Book Synopsis Indigenous Tourism Movements by : Alexis Celeste Bunten

Download or read book Indigenous Tourism Movements written by Alexis Celeste Bunten and published by University of Toronto Press. This book was released on 2018-02-05 with total page 289 pages. Available in PDF, EPUB and Kindle. Book excerpt: Cultural tourism is frequently marketed as an economic panacea for communities whose traditional ways of life have been compromised by the dominant societies by which they have been colonized. Indigenous communities in particular are responding to these opportunities in innovative ways that set them apart from their non-Indigenous predecessors and competitors. Indigenous Tourism Movements explores Indigenous identity using “movement” as a metaphor, drawing on case studies from throughout the world including Botswana, Canada, Chile, Panama, Tanzania, and the United States. Editors Alexis C.Bunten and Nelson Graburn, along with a diverse group of contributors, frame tourism as a critical lens to explore the shifting identity politics of Indigeneity in relation to heritage, global policy, and development. They juxtapose diverse expressions of identity – from the commodification of Indigenous culture to the performance of heritage for tourists – to illuminate the complex local, national, and transnational connections these expressions produce. Indigenous Tourism Movements is a sophisticated, sensitive, and refreshingly frank examination of Indigeneity in the contemporary world.

The Pig War

Download The Pig War PDF Online Free

Author :
Publisher : The History Press
ISBN 13 : 0752496700
Total Pages : 221 pages
Book Rating : 4.7/5 (524 download)

DOWNLOAD NOW!


Book Synopsis The Pig War by : E C Coleman

Download or read book The Pig War written by E C Coleman and published by The History Press. This book was released on 2009-09-30 with total page 221 pages. Available in PDF, EPUB and Kindle.
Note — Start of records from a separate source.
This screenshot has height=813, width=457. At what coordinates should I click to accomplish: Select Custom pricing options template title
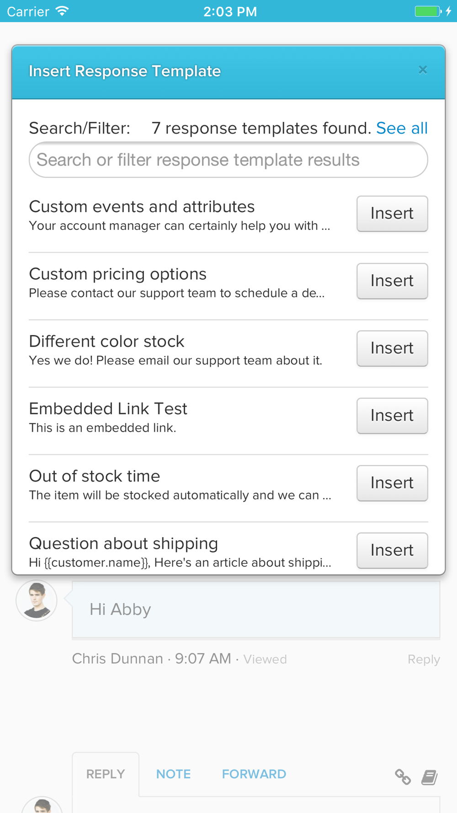(117, 274)
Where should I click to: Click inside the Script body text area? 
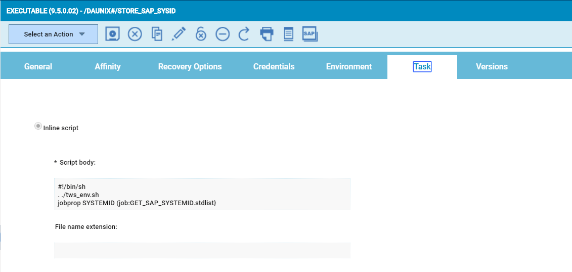[202, 195]
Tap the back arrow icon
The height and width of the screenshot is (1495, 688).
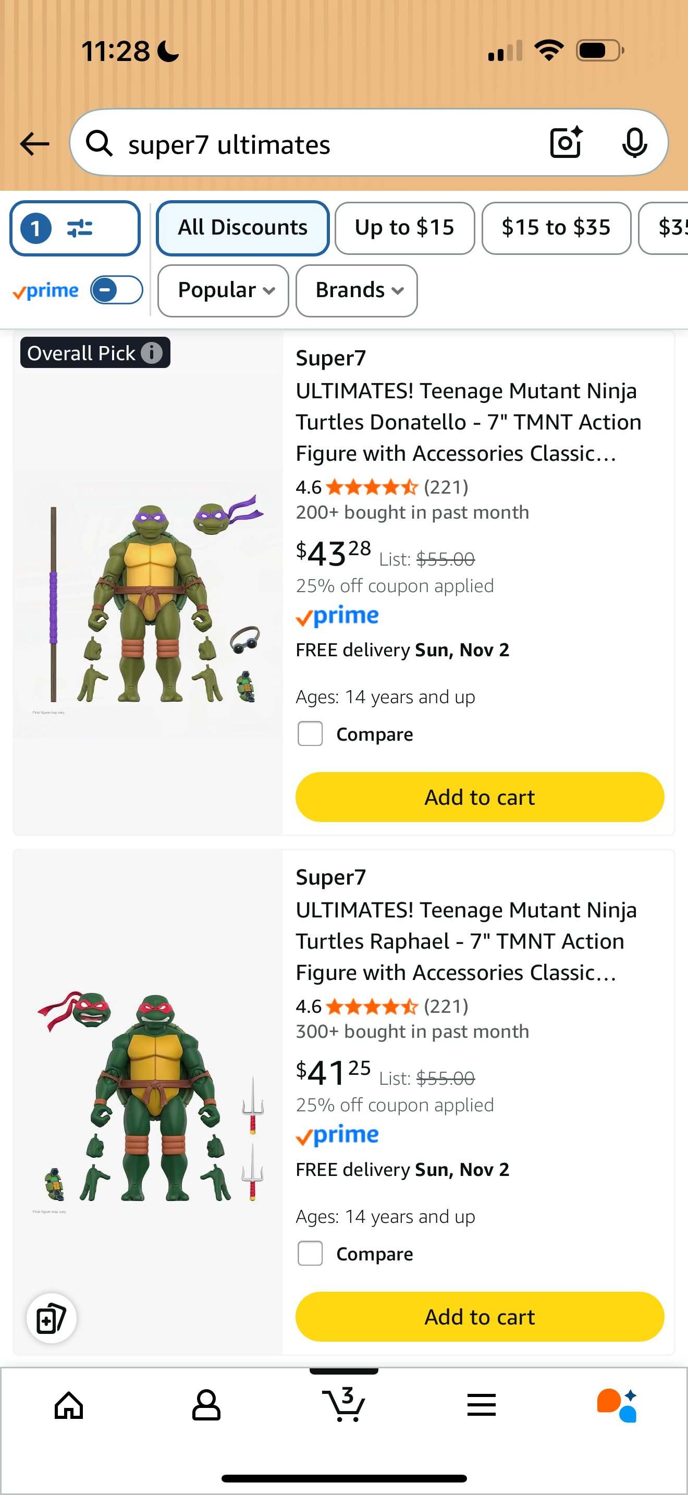pos(35,144)
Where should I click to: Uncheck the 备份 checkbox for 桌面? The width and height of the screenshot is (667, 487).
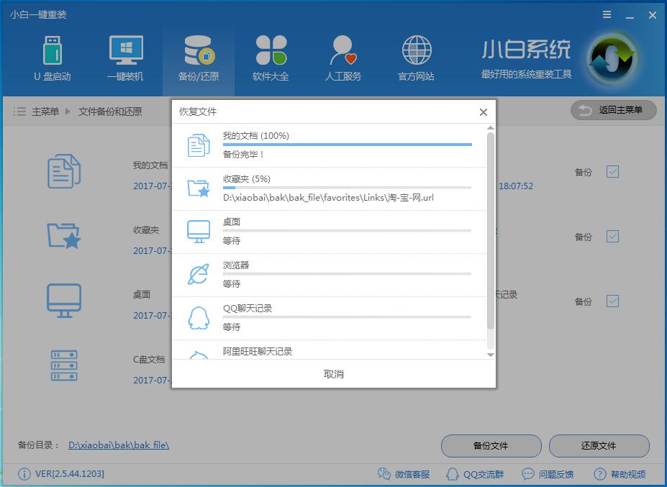[x=612, y=301]
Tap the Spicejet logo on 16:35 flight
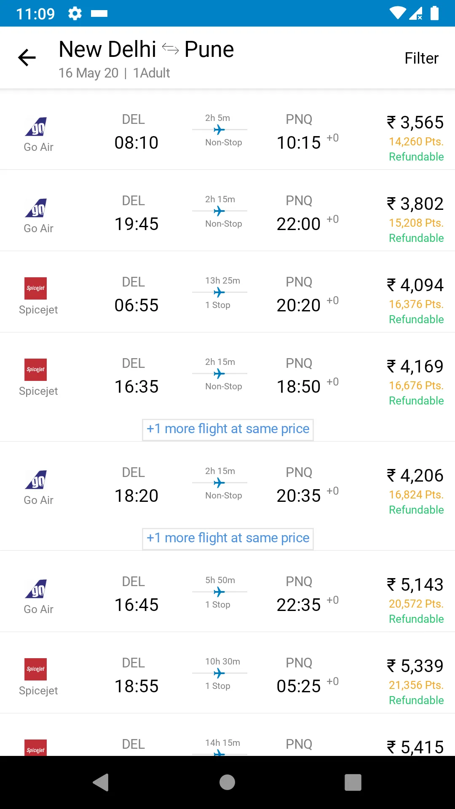This screenshot has height=809, width=455. click(x=36, y=370)
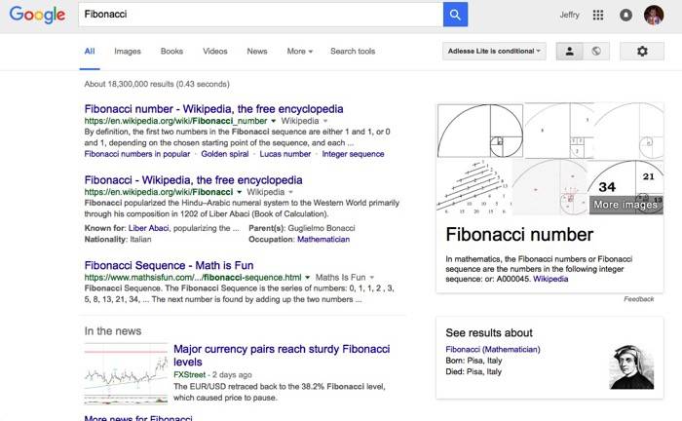This screenshot has width=682, height=421.
Task: Click the Fibonacci search input field
Action: click(260, 15)
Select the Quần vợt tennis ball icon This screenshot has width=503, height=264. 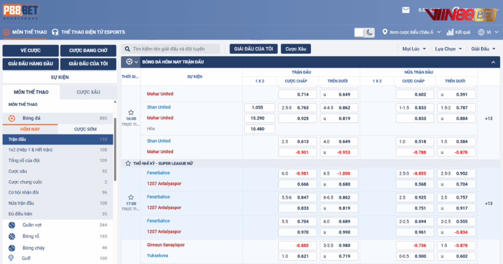pyautogui.click(x=12, y=225)
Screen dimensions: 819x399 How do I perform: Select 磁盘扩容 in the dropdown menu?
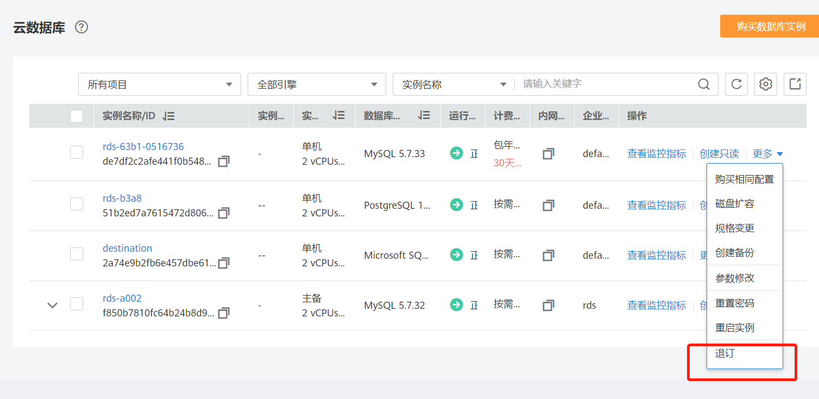(734, 204)
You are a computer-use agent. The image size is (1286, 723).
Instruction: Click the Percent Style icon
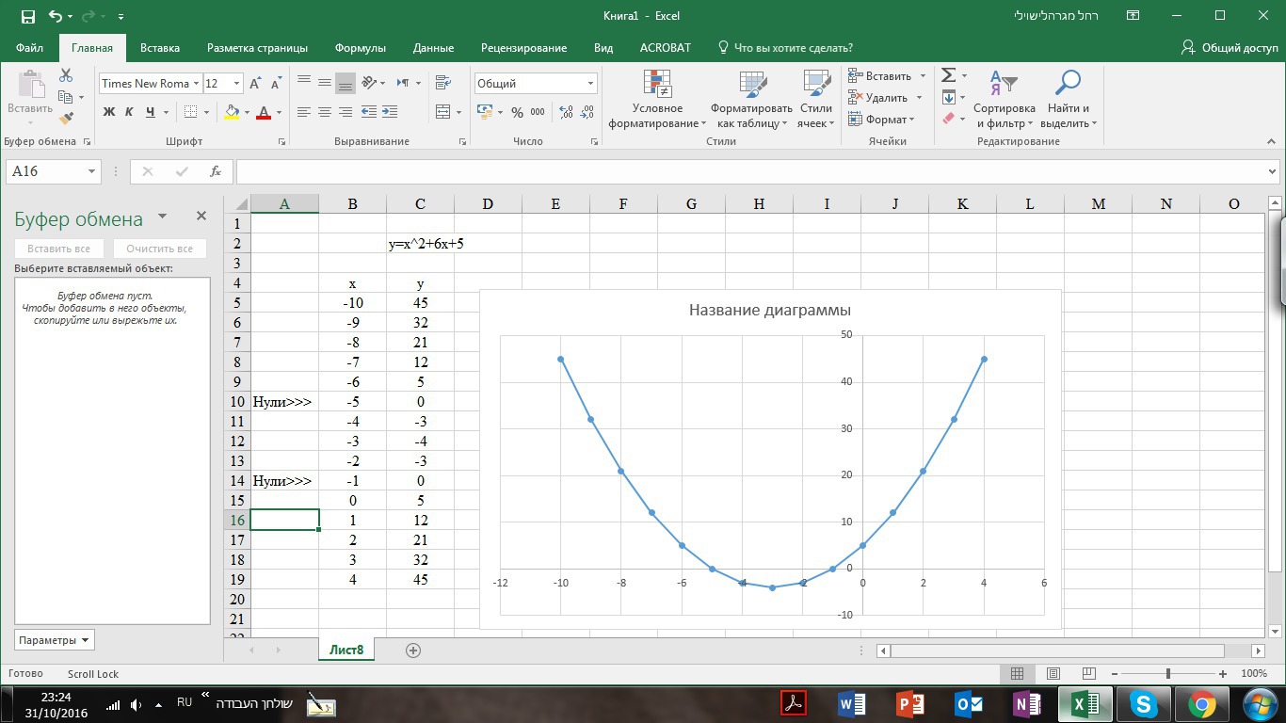516,112
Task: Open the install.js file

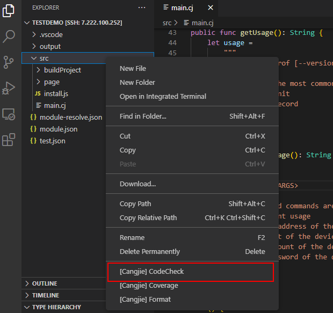Action: click(x=56, y=94)
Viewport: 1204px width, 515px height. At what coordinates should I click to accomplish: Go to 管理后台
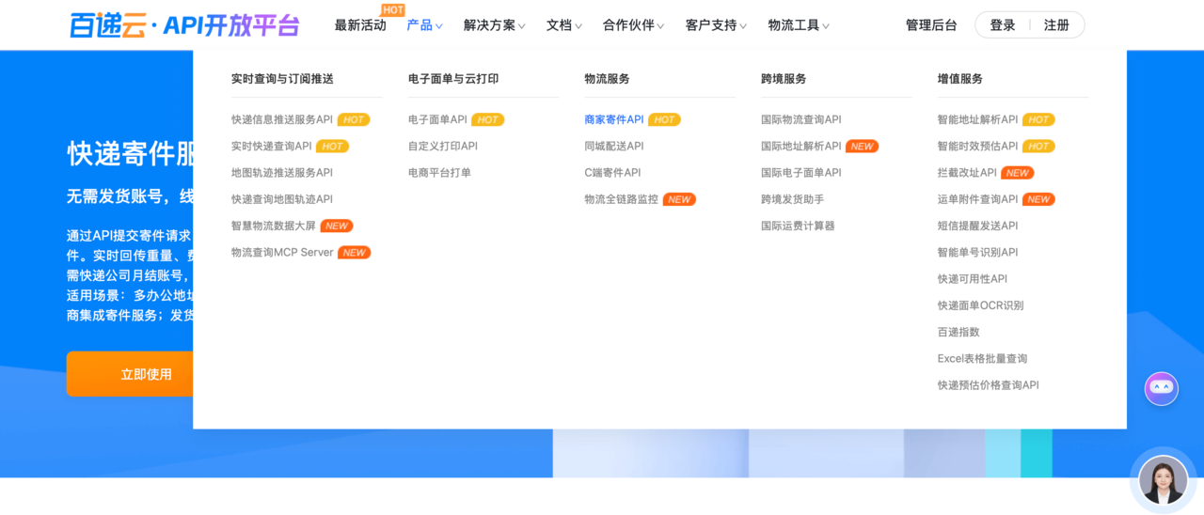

Book excerpt: With a plot to grace any comic opera, the 1859-72 'Pig War' broke out when an American living on a quietly disputed small island in the Gulf of Georgia shot a British pig he found rooting up his garden produce. The authorities on nearby Vancouver Island and the military leadership of the adjacent Washington Territory both felt they had good reasons to escalate a trivial incident into a full-blown war between the United States and Great Britain. Soon, American soldiers found themselves looking down the barrels of the Royal Navy cannon. Whilst both the British and the Americans continued to threaten and bluster, Royal Marines and US soldiers settled down on the island to a round of social events, including sports days, combined dinners and even summer balls. Despite the outbreak of the American Civil War, and British intervention on the Confederate side, the hot-heads were restrained and, eventually, it was decided that the problem should become one of the earliest examples of international arbitration. The German Kaiser was brought in and - from the British point of view - came to the wrong decision. Set against the framework of US attempts to gain control of the whole North American continent, The Pig War is a highly readable account of a little-known episode in Anglo-American history.